Thankfully, many of the same tools that do container image scanning can also do compliance scanning to check for these types of configuration problems. There are many different guidelines out there for what infrastructure security controls should be implemented, from CIS Benchmarks to Secure Technical Implementation Guides (STIGs). These same container image scanning tools frequently offer security control profiles that compare your infrastructure configurations to the controls outlined in these various compliance matrices. 

Accessibility Assurance

While talking about compliance, I would be remiss if I did not mention Accessibility Assurance or Section 508 Compliance. The applications we build should be universally inclusive for everyone to consume. Too often these validations are pushed until the end of a project when the technical debt can be insurmountable prior to release.

Incorporating accessibility compliance into your DevSecOps pipeline is a great way to ensure continuous, fast feedback on changes if they make the application difficult to consume. Some great tools to assist in scanning for accessibility compliance are Google Lighthouse and Pa11y. It’s important to note that these tools can’t tell you with 100% certainty that your application is completely compliant – but what they can do is tell you if you’re not. This feedback frees up time for those on the team that do accessibility compliance validations to focus on the more complex areas of the law and accessibility. 
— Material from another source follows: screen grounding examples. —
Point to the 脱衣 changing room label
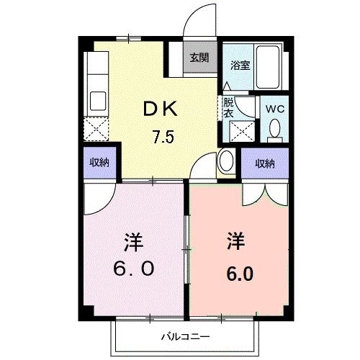tap(228, 107)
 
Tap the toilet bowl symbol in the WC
tap(274, 130)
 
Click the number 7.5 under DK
tap(162, 138)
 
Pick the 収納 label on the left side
tap(99, 163)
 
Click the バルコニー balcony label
tap(184, 336)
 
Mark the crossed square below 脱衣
tap(238, 131)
Dynamic Application Security Testing 

So far, we’ve validated that the application’s we’re building are using secure dependencies, the code we’ve written is secure, the infrastructure we’re building is secure and compliant, and that the application we’re building is accessible for everyone. At this point, we can deploy the application and see if it’s susceptible to common exploitations. Some common examples from the OWASP Top 10 would be Injection, Broken Auth and Session Management, and Cross-Site Scripting (XSS). 

Tools to scan your application for these vulnerabilities would be OWASP ZAP or Netsparker

Conclusion

There is always more that could be done to integrate security into how we build applications. The goal rarely changes: “shift left” security validation to give developers the fastest feedback possible. Minimizing the lag between when a vulnerability is introduced and when the developer is made aware of it is the most concrete way to embed a security-first development culture, break down organizational silos, and enable true continuous delivery. 

Velocity, quality, and security shouldn’t have to be the corners of a “pick two” triangle. I hope that this introduction gave you some ideas on how you can achieve all three and streamline your application’s path to production.